Bankruptcy can make you feel like you are totally off track with your finances. Going through the bankruptcy process is not the end of financial health and security. It may lead to considerable distress and a feeling of failure. However, there is an opportunity to get back on an excellent financial footing by being intentional about building up your credit.
It is important to understand that it takes time to rebuild credit. Although there are solutions that lead to short-term success, a long-term plan is the better option. So, rather than taking just one step, consider how you can combine various options to help you get closer to better credit faster.
Here are five steps that you can take to get back on track.
Step 1: Monitor your Credit Reports
Errors in your credit report may affect your overall credit standing. Therefore, it is essential to periodically check these reports to determine if any errors may lower your credit score. To begin with, ensure that the discharged accounts as a result of your bankruptcy are correctly reported. This means that their total balance should appear as zero.
Also, take note of the date of the bankruptcy filing. This shall remain on your account for up to ten years, and having an accurate date is essential for your future. When you notice any errors, immediately file a dispute with the relevant organization to correct them.
Step 2: Make Use of a Secured Credit Card
This is an excellent short-term solution to begin building your credit. With a secured credit card, you pay a deposit which then sets your credit limit. Like other credit cards, there are fees that you will have to pay each year and interest when you use the card. However, maintaining this card and making sure that all the payments are made on time make it easier for you to access an unsecured credit card.

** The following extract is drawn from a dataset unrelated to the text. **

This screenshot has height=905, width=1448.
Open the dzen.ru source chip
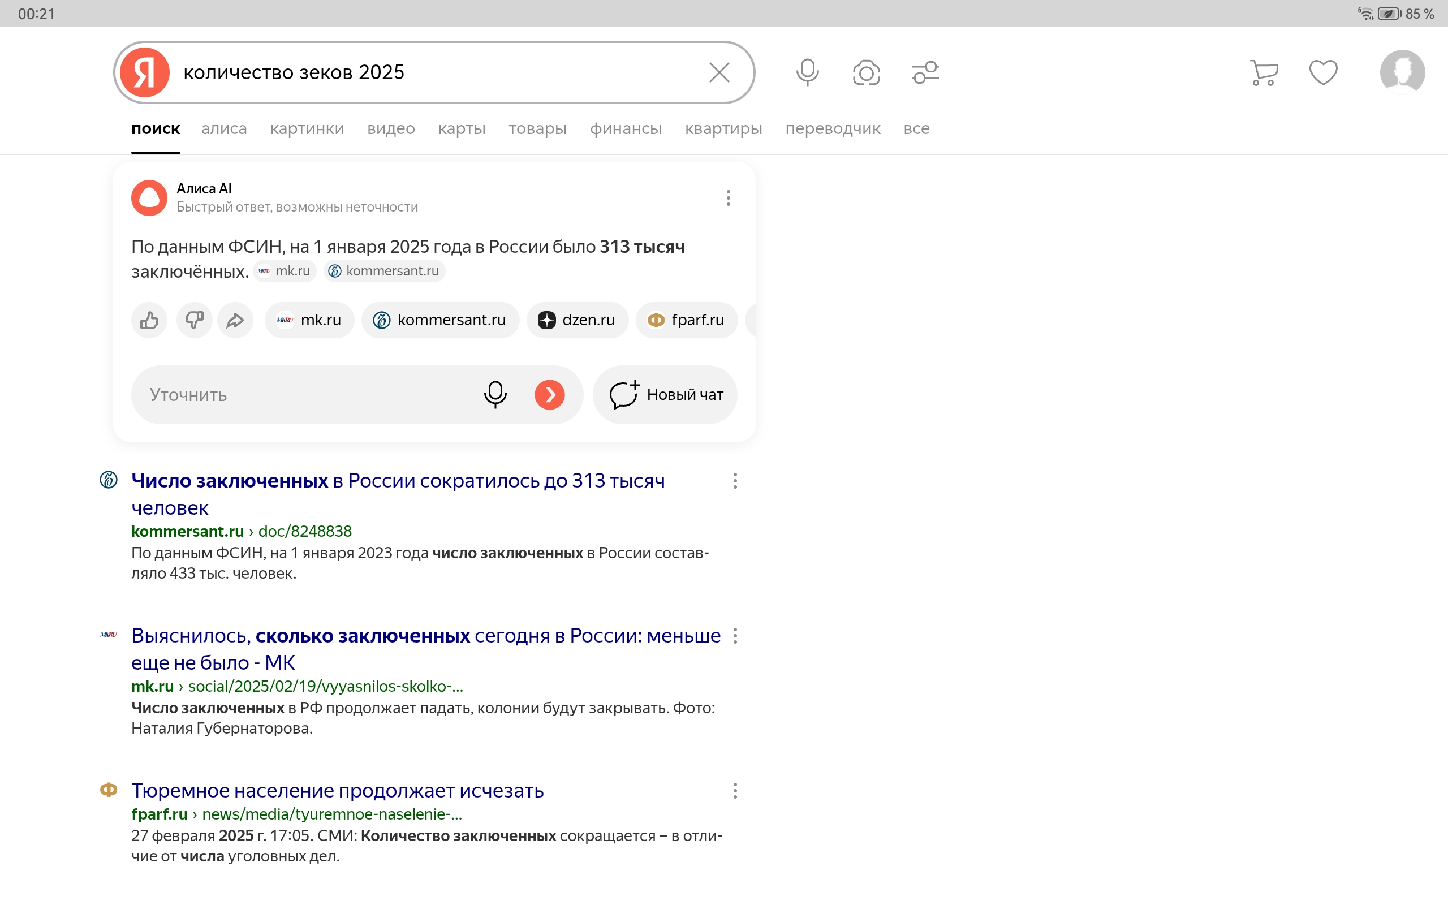point(577,320)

One essential point to note when applying for this card is ensuring you meet the qualifying criteria. Whenever an inquiry is made on your credit, your credit score drops down slightly. If you get the card, this should not be a problem. However, if you do not qualify for the card after applying, you will be doing further damage to your credit score.
Step 3: Take Control of your Remaining Debt
Filing for an affordable bankruptcy may have helped take out most of your debt. Nonetheless, you may have a few small obligations that still need to be cleared. Furthermore, the entire bankruptcy process could lead to you incurring additional debt.
Make sure that you have a plan in place to cater to all the minimum payments. The goal should be that there should never be a delay in payments, and you work within a budget. For example, old credit cards should no longer be used and paid off in full instead. Also, take time to build up your savings with any excess funds, no matter how small, so you do not slip back into debt.
Remember that you can ask the lender to report it whenever you make a payment on time. This means that consumer credit bureaus will have up-to-date information that can elevate your credit score.
Step 4: Consider a Loan Option
There are some bad credit loans that you can access to help you rebuild your credit. One good option is a credit builder loan. To get this loan, you are encouraged to make some savings in the financial institution. Then, this loan is extended to you against the money you have put into savings. You will be given a period of time to pay it back. In effect, you borrow your own money and use it to build up your credit.
Each month, you will have to make a fixed payment. These loans have the advantage of being low-interest loans. The benefit is that your account activity information is shared with credit reporting bureaus. This reveals a history that you can make consistent payments. The ultimate result of this is the growth of your credit score.
Step 5: Change your Past Behaviour
It would be best if you avoided all the behaviour that led you to go through bankruptcy in the first place. Without taking intentional action, you will discover that you are making the same mistakes. Some of the errors that you can avoid include: –
- Opting for high-interest credit cards
- Taking loans that you do not need
- Living with an unrealistic budget
- Being lax with your cash-flow management
- Choosing credit options that do not help your credit score
By changing your behaviour, you also reduce the possibility of being penalized. With a bankruptcy on your record, the penalties tend to be steeper and the consequences of failing to make payments severe.
Going through bankruptcy opens up significant opportunities with your financial management. With bad credit loans, you can learn how to be responsible with your financial budgeting and planning. This may be just what you need for a fresh financial start.
To ensure that you can build your credit well after going through bankruptcy, set up the right support system. This requires excellent credit management, personal finance planning, and an optimistic outlook for positive results.